基金supported by the National Natural Science Foundation of China (Grant Nos. 31070300, 31170314 and 31100265)the Chinese Postdoctoral Science Fund (Grant No. 20080440328)+1 种基金the Natural Science Foundation of Chongqing (Grant No. CSTC2008BB5410)the Educational Committee Science & Technology Foundation of Chongqing (Grant No. KJ090504)

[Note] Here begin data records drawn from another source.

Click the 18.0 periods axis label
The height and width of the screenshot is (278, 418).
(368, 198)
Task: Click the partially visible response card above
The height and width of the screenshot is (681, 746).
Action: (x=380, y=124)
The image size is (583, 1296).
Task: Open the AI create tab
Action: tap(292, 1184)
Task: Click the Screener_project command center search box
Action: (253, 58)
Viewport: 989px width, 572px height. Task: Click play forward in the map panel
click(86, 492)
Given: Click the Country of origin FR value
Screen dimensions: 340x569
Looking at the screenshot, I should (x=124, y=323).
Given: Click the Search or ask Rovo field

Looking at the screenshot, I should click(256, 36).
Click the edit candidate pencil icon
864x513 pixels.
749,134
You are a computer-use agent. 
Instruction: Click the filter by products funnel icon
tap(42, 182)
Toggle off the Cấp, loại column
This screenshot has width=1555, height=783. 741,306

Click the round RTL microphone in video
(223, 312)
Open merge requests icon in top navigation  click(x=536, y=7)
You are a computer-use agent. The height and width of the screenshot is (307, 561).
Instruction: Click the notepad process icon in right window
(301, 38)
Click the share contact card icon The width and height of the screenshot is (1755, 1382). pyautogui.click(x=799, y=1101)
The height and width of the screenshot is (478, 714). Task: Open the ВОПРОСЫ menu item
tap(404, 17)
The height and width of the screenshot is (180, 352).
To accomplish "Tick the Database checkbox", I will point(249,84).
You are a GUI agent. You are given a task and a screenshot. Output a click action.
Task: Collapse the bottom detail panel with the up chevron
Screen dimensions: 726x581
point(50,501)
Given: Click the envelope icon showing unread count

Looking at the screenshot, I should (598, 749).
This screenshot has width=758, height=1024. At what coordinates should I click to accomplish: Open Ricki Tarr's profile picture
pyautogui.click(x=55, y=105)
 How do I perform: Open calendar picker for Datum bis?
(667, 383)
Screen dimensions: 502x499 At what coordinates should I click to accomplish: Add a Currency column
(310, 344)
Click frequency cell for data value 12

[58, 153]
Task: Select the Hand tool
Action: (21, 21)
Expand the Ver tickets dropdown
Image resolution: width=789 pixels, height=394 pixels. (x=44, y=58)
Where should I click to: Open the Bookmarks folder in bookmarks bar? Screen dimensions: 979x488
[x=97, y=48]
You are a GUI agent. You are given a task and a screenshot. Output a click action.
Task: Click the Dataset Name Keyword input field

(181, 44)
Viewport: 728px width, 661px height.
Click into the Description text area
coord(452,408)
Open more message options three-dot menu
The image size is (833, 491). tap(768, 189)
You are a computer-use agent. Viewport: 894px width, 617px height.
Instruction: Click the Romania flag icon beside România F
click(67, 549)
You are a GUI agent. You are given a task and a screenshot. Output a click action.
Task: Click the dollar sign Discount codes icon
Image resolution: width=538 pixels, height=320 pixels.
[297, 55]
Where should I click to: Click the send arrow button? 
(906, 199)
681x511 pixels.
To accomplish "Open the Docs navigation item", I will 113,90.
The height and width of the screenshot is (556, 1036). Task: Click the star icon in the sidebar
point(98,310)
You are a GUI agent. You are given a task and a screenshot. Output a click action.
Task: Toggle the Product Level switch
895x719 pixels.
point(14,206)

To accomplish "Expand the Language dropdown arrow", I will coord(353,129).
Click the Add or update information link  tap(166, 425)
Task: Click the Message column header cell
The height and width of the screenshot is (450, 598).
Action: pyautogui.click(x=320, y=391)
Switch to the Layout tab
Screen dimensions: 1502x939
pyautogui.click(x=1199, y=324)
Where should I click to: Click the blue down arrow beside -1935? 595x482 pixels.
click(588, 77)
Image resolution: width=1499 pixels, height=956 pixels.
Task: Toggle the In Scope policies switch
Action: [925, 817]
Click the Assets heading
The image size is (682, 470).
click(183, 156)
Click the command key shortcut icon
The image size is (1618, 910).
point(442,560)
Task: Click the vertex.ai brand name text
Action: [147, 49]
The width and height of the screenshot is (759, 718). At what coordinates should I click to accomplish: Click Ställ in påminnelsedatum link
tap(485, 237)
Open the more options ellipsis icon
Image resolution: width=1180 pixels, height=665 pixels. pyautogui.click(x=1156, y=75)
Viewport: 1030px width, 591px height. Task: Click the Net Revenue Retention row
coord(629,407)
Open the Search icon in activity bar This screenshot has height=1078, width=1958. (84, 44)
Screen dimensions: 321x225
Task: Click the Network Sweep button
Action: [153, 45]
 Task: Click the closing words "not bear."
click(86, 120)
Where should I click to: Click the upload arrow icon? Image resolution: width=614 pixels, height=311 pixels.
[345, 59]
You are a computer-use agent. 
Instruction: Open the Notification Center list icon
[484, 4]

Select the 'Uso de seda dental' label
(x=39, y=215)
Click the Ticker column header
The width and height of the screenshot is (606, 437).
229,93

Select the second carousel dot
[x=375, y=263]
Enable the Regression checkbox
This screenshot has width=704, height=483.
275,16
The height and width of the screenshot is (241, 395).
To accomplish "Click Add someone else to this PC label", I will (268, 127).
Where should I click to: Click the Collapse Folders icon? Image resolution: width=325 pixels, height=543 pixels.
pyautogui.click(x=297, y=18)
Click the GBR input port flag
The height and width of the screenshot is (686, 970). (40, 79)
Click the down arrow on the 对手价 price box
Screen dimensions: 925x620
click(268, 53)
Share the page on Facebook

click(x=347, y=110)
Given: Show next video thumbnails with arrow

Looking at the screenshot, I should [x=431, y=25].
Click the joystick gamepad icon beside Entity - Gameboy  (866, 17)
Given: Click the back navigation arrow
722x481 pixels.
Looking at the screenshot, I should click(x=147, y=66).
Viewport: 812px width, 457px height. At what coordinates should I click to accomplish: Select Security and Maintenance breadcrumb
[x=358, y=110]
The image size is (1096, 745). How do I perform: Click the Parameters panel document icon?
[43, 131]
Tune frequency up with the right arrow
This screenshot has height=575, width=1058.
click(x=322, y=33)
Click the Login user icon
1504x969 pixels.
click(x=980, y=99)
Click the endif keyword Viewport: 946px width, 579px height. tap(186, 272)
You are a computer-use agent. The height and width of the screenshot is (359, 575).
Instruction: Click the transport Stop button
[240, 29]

文摘Mycorrhizal fungi promote the growth and development of plants, including medicinal plants. The mechanisms by which this growth promotion occurs are of theoretical interest and practical importance to agriculture. Here, an endophytic fungus (AR-18) was isolated from roots of the orchid Anoectochilus roxburghii growing in the wild, and identified as Epulorhiza sp. Tissue-cultured seedlings of A. roxburghii were inoculated with AR-l 8 and co-cultured for 60 d. Endotrophic mycorrhiza formed and the growth of A. roxburghii was markedly promoted by the fungus. To identify genes in A. roxburghii that were differentially expressed during the symbiosis with AR-18, we used the differential display reverse transcription polymerase chain reac- tion (DDRT-PCR) method to compare the transcriptomes between seedlings inoculated with the fungus and control seedlings. We amplified 52 DDRT-PCR bands using 15 primer combinations of three anchor primers and five arbitrary primers, and nine bands were re-amplified by double primers. Reverse Northern blot analyses were used to further screen the bands. Five clones were up-regulated in the symbiotic interaction, including genes encoding a uracil phosphoribosyltransferase (UPRTs; EC 2.4.2.9) and a hypothetical protein. One gene encoding an amino acid transmembrane transporter was down-regulated, and one gene encoding a tRNA-Lys (trnK) and a maturase K (matK) pseudogene were expressed only in the inoculated seedlings. The possible roles of the above genes, especially the UPRTs and marK genes, are discussed in relation to the fungal interaction. This study is the first of its type in A. roxburghii.